Why Is My Hot Water Heater Whistling?

Hot water heaters are standard in many homes across the United States. With the comfort and luxury they provide, it is customary to want to keep it in tip-top shape. So, when you notice a whistling sound coming from that direction and realize it wasn’t you subconsciously doing so, you begin to wonder. Why is my hot water heater whistling, and is it normal?

You just stepped out after a nice, hot shower. At ease, you begin to whistle a tune, continuing as you walk down the hall. Something distracts you, and the whistling stops abruptly – but keeps going.

Your water heater decided to carry the tune for you, and you’re not sure how to feel about it. Let’s take a look at a water heater and why it whistles (not to mention it’s not even in tune, either).

How Does My Hot Water Heater Work?

First, let’s take a look at how your hot water heater tank works. It is made up of several different parts, all doing an excellent job at bringing you the hot water you need.

It all begins with the dip tube, otherwise known as the cold water inlet. The dip tube brings water from the main line into the water heater, where it begins to warm up. The burner at the bottom of the tank heats the water to the desired temperature.

As the water heats up, it begins to rise to the top of the tank. Then, the heat out pipe, also known as the hot water outlet, exits the water heater, bringing it to your desired location.

Why Is My Hot Water Heater Whistling?

Now that we know the basics of how a hot water heater works let’s take a look at what causes your water heater to whistle. There are a few different reasons that cause your water heater to whistle, and being in a good mood is none of them. Let’s take a look.

Water Inlet or Outlet

One thing that can cause your water heater to start to whistle a tune is the water outlet or inlet. Again, otherwise known as the dip tube or the heat out pipe. Over time, these connections become worn out, and the quality begins to decline.

If the whistle sound occurs when you are running low on hot water, chances are one or both of these connections have gone bad. The heat-out pipe is more likely to go bad than the dip tube, but it is possible to wear both out.

Drain Valve

Another portion of a hot water tank is a drain valve, which, you guessed it, drains the tank. As your hot water tank ages, sediments begin to build up at the bottom of the tank. To drain the sediment is the drain valve (clever name, isn’t it). If the valve is loose, air can pass inside the tank and cause a whistling noise.

TPR Valve

Plumber Fixing Valve

To function properly, quite a bit of heat and pressure are required to build up inside the tank. Usually, safety features in the tank prevent the pressure from building up to dangerous levels. However, because nothing is perfect, a TPR valve is installed.

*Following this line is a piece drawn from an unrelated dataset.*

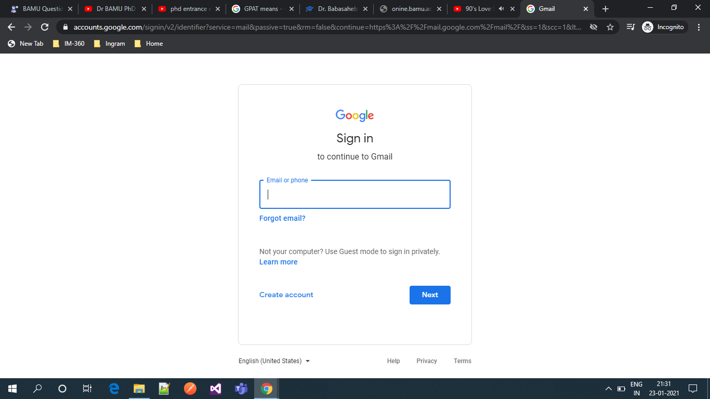Click the Create account link
The image size is (710, 399).
point(286,295)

This valve is known as the temperature pressure relief valve, as it opens to allow pressure to escape the tank, avoiding dangerous levels. When the valve is opened, it can cause a whistle. This is the most likely reason your water heater tank is whistling.

Cracked Tank

Routine maintenance is necessary for keeping your water heater in working condition. However, it is pretty easy to forget to do what your water heater needs to maintain business as usual. Because your water heater is literally made to heat water, it can be prone to rusting over time.

Once the tank rusts, cracks are more likely to occur than not. Whistling can also be caused by the air entering or escaping the crack in the water tank.

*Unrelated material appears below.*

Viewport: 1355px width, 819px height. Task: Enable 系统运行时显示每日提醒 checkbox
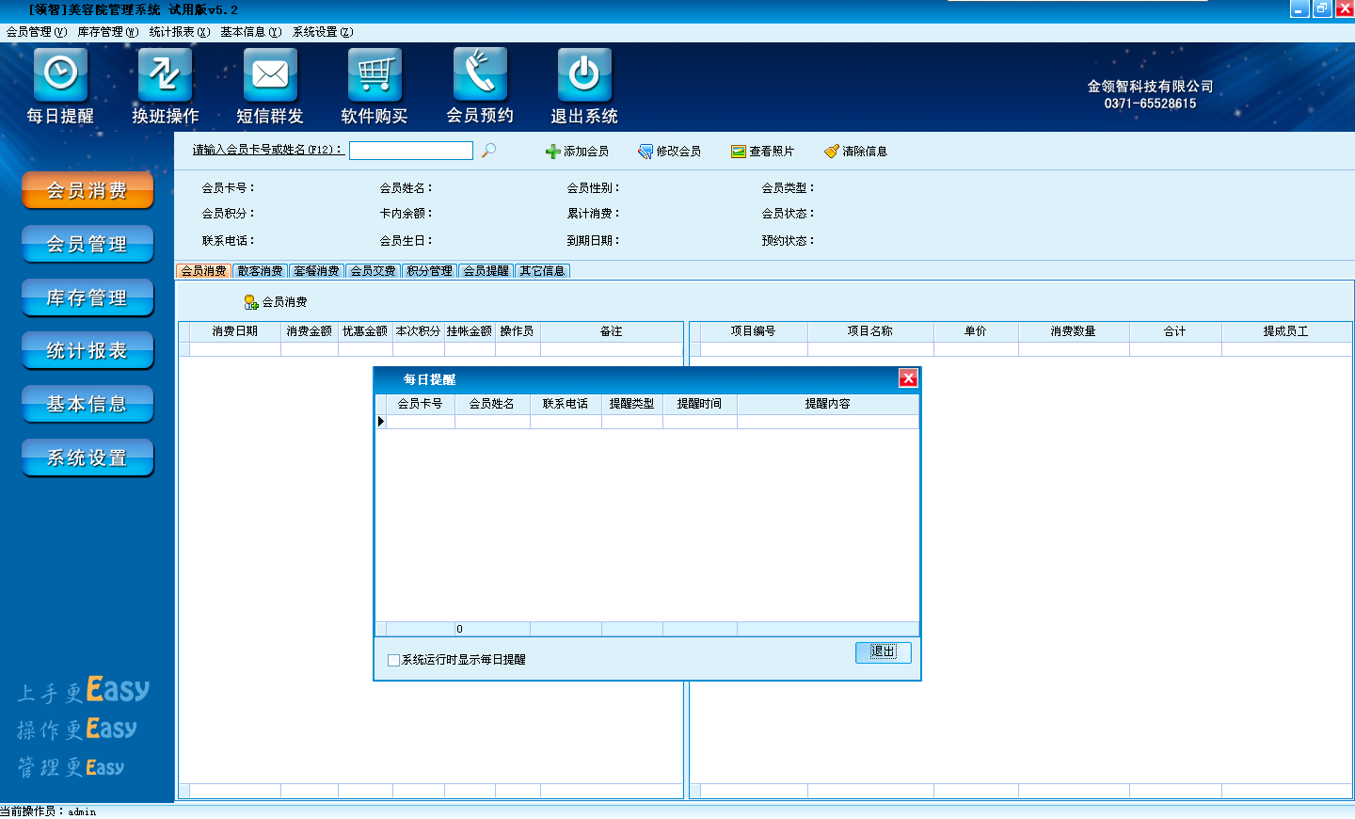394,660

How Do I Stop My Water Heater From Whistling?

The best way to stop your water heater from whistling is to call a plumber and have them diagnose and fix the issue. This way, you do not lose your flow of hot water, and you don’t have to worry about any water damage that may occur from improper use (or trying to fix) your water heater.

Is It Bad If My Water Heater Is Whistling?

Considering water heaters weren’t exactly made to whistle, it’s not considered a new hobby when it does start. This noise is a sign of malfunction, and you should have a professional address the issue as soon as possible.

Now, while it is fairly unlikely, it is not impossible that your water heater malfunctioning can cause an explosion. This is one of the main reasons we do not recommend that your work on the tank yourself and contact a professional.

Whistling usually indicates there is too much pressure building up inside the tank and that there are problems with the TPR valve relieving that pressure. A buildup of sediment in the drain valve or cracks can all be a recipe for an explosion.

So, yes, if your hot water heater is whistling, there is a likelihood that it is dangerous and needs service. To be on the safe side, turn the tank off as soon as it begins to make noise, as it will minimize the risk of an explosion, giving the tank time to cool down and release pressure.